So yeah, it's a huge winter ahead, and Murray knows it, even if he isn't wild about the subject.

"To be honest, I still have a contract for this year," he replied when I broached it after the team's informal practice on this day. "That's all that matters. I'm sure you think about it sometimes, but that's what my agent's for. He's taking care of that. That's his job. And that allows me to focus on what I need to take care of."

Come on, it won't be a thing at all?

"I mean ... look, for sure, it's something you'd like to have done. But that's how these things work. Again ... I'll let my agent take care of it."

Exactly what I expected.

Same for when I broached that extra-motivation theory that DeSmith had already dismissed.

"Yeah, I don't think I need any extra motivation. I'm pretty motivated in general."

He is. And anyone who doubts that likely hasn't spent more than a millisecond near the man near a sheet of ice. And that drive, that broader temperament hasn't changed in the slightest from that magical ascension through San Jose. It's as if he was too old for his 22 years at the time, and as if he hasn't aged since.

But that's good. For a goaltender, as anyone in the profession will attest, consistency is ideal.

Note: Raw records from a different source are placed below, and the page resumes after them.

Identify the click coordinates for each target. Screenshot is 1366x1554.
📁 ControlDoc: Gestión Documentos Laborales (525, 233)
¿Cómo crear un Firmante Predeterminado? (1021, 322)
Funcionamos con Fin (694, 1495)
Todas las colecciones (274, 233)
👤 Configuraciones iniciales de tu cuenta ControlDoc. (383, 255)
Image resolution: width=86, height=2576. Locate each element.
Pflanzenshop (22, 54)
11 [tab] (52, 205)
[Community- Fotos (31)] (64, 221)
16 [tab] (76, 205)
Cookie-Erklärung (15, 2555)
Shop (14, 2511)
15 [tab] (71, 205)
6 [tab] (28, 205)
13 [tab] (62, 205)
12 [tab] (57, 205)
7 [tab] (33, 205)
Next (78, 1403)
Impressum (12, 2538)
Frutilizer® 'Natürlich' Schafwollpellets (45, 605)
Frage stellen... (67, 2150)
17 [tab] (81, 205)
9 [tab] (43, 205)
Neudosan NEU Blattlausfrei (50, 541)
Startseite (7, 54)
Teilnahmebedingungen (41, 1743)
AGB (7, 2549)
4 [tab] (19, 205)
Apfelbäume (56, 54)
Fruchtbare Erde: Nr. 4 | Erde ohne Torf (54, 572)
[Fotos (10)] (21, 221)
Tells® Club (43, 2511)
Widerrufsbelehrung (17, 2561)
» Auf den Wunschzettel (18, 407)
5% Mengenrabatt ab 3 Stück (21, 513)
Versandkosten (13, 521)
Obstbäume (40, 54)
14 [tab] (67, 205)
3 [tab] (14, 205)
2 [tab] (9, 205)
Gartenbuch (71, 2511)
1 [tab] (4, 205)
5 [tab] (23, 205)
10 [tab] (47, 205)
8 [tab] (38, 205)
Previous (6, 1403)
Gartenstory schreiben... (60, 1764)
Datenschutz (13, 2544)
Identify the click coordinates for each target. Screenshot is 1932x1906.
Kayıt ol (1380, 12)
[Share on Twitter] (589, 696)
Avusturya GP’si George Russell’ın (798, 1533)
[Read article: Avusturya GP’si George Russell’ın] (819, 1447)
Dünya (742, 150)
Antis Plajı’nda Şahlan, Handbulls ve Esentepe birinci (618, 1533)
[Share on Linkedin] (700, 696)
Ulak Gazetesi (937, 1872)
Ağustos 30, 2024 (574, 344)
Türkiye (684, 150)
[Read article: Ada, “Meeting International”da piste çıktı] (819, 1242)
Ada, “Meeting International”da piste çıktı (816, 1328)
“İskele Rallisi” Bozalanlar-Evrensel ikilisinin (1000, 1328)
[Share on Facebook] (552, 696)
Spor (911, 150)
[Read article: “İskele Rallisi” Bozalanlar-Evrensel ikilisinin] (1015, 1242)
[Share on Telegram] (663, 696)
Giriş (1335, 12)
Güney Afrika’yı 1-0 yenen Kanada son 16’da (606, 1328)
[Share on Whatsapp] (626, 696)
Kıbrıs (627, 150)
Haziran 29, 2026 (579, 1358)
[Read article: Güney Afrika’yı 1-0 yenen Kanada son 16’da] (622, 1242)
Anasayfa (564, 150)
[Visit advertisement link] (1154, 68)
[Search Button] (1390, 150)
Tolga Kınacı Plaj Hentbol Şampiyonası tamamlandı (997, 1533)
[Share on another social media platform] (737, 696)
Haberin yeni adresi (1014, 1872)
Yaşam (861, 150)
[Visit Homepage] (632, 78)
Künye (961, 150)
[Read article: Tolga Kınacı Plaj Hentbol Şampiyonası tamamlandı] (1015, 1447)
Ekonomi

So when I asked what he'd done with his summer, how he might carry over his 2018-19 play following five idle months, he came back not with hockey stuff but with stories about eloping to get married to his longtime girlfriend, the former Christina Sirignano. This was in late June, and the two told a few "friends and other people who had to know" of their plan but still took along only their two Newfoundland dogs, Beckham and Leo, to a lakehouse in Muskoka, Ontario.

This Instagram video was posted on the dogs' dedicated account, which believe it or not, has 16,000-plus humans following:

 

View this post on Instagram

 

my heart ???

A post shared by Beckham & Leo Murray (@beckhamandleothenewfs) on

After the above scene, husband and wife further eloped ... to a nearby McDonald's.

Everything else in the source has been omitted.